** RECORD SET follows **

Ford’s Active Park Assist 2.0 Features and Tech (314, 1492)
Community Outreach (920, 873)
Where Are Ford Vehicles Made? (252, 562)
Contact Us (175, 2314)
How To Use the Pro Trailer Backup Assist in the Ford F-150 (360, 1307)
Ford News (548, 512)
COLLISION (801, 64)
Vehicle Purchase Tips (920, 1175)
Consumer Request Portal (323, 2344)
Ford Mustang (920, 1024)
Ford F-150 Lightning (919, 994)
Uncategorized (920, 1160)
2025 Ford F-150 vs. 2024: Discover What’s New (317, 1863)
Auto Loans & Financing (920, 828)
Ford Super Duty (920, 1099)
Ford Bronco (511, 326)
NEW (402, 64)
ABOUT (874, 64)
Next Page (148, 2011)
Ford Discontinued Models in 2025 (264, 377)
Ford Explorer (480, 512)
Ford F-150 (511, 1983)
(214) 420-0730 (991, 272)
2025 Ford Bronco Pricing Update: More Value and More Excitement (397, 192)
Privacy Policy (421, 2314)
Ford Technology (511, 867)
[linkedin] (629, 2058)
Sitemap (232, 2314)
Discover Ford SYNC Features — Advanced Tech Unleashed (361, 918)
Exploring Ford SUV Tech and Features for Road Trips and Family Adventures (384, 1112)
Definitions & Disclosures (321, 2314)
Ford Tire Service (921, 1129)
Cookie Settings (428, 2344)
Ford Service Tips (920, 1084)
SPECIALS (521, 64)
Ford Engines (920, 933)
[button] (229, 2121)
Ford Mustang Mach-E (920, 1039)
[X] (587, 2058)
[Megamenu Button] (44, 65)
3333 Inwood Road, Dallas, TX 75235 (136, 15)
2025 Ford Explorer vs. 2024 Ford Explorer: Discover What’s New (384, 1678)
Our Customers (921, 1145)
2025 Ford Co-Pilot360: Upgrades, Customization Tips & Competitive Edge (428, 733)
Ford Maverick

** End of RECORD SET **
** RECORD SET follows **

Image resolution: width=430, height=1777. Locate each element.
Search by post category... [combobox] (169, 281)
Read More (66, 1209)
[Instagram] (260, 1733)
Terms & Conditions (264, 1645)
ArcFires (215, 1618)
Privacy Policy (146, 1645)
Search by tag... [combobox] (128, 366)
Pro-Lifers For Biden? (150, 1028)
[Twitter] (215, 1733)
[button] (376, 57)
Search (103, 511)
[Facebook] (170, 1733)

** End of RECORD SET **

**PROBLEM DESCRIPTION**. Only the number is wanted: how many lines of the data contain the word "Service"?

**OUTPUT FOR THIS TASK**. 2